## [What to do]
Substitute "panel" for "menu" in everything from the line containing "You are a GUI" down to the line containing "pyautogui.click(x=775, y=68)", leaving the rest of those lines unchanged. Give back only those lines and leave the pictures out of your answer.

## [Extracted information]
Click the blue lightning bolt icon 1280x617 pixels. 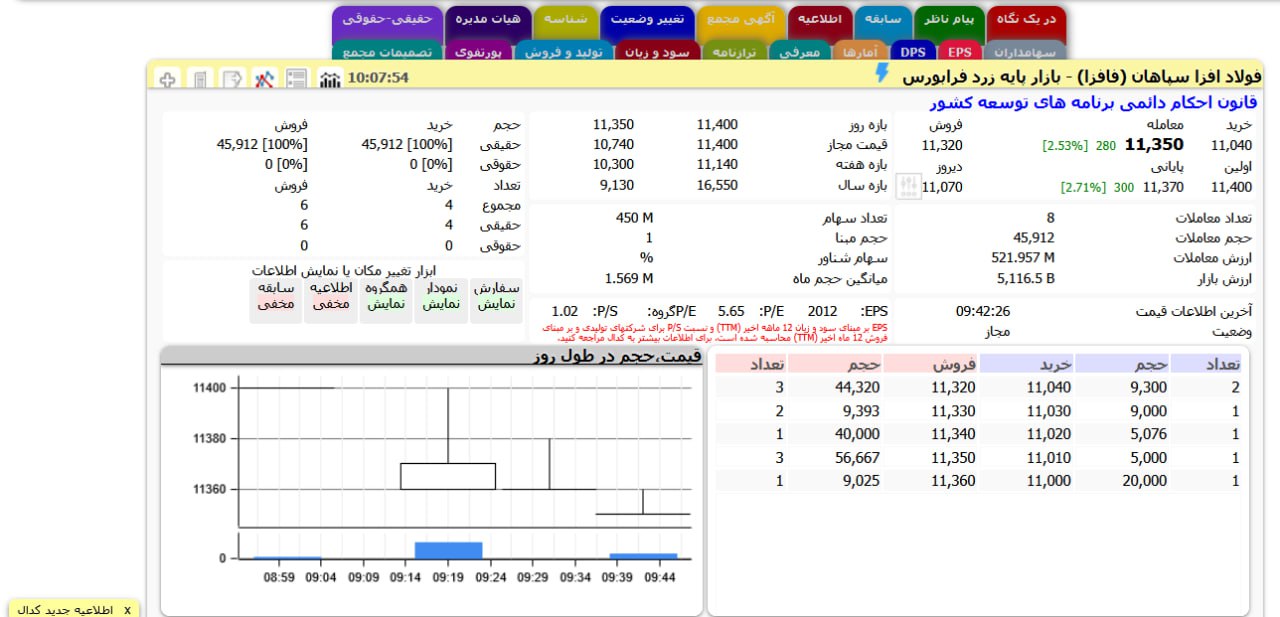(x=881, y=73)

--

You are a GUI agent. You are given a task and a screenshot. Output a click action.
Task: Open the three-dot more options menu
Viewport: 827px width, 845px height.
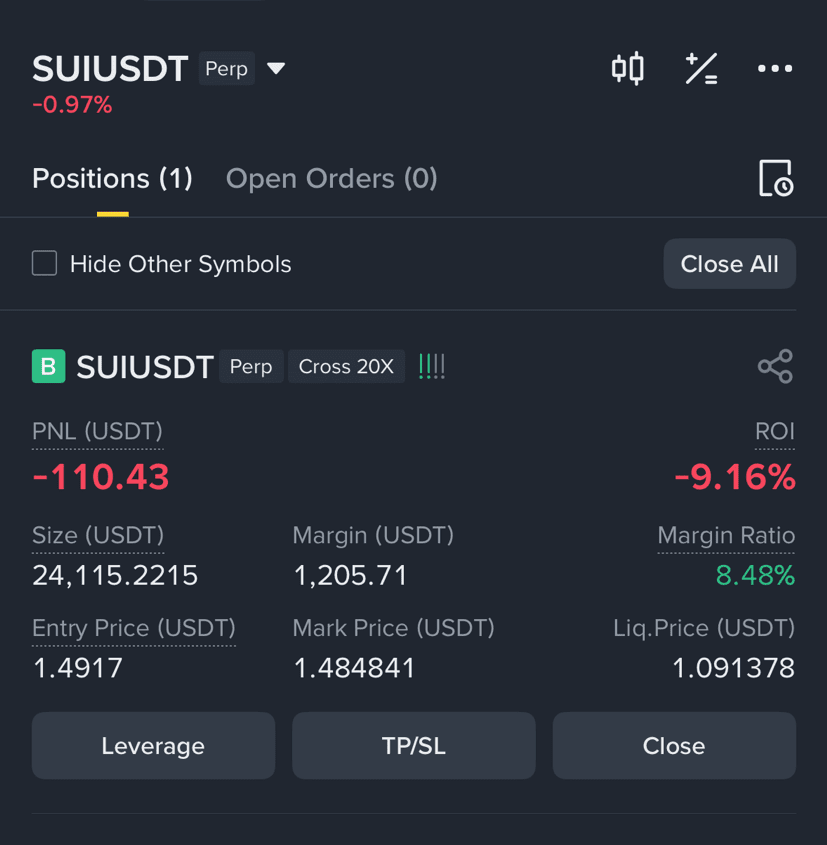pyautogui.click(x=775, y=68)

## [Written response]
You are a GUI agent. You are given a task and a screenshot. Output a click action.
Task: Open the three-dot more options panel
Viewport: 827px width, 845px height.
pyautogui.click(x=775, y=68)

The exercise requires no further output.